* Provided records:
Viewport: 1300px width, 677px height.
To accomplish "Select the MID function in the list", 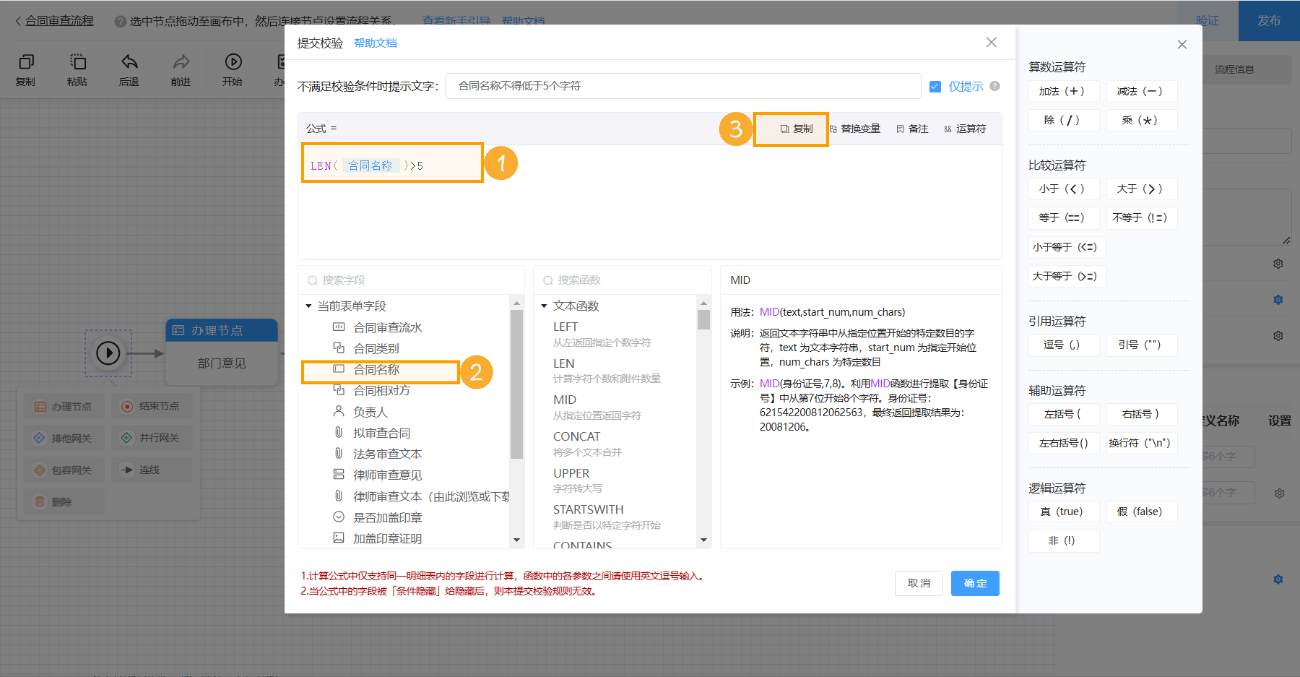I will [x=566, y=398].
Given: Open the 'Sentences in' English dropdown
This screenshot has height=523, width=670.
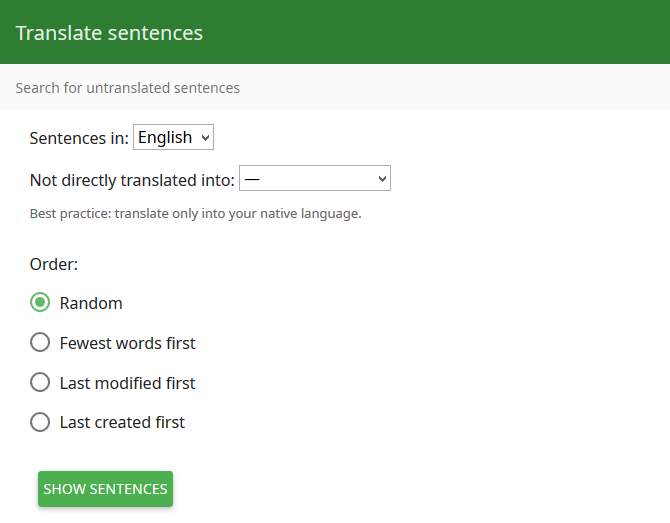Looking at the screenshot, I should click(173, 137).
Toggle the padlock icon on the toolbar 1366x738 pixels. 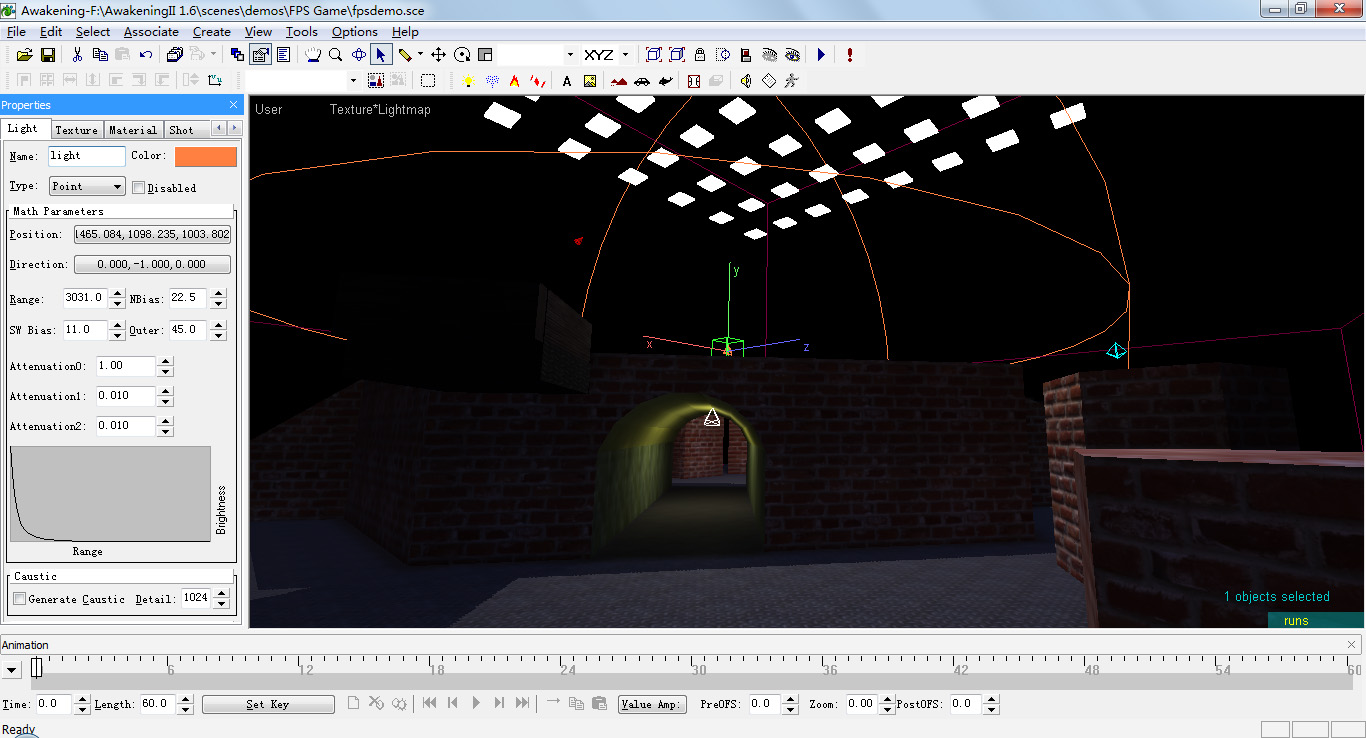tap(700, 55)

* Instructions for the task: Pull out and copy every line in the listing above that contains the string "height". Uppercase and lowercase letters must match.

* Reply to the task:
Viewport: 1300px width, 677px height.
This screenshot has height=523, width=670.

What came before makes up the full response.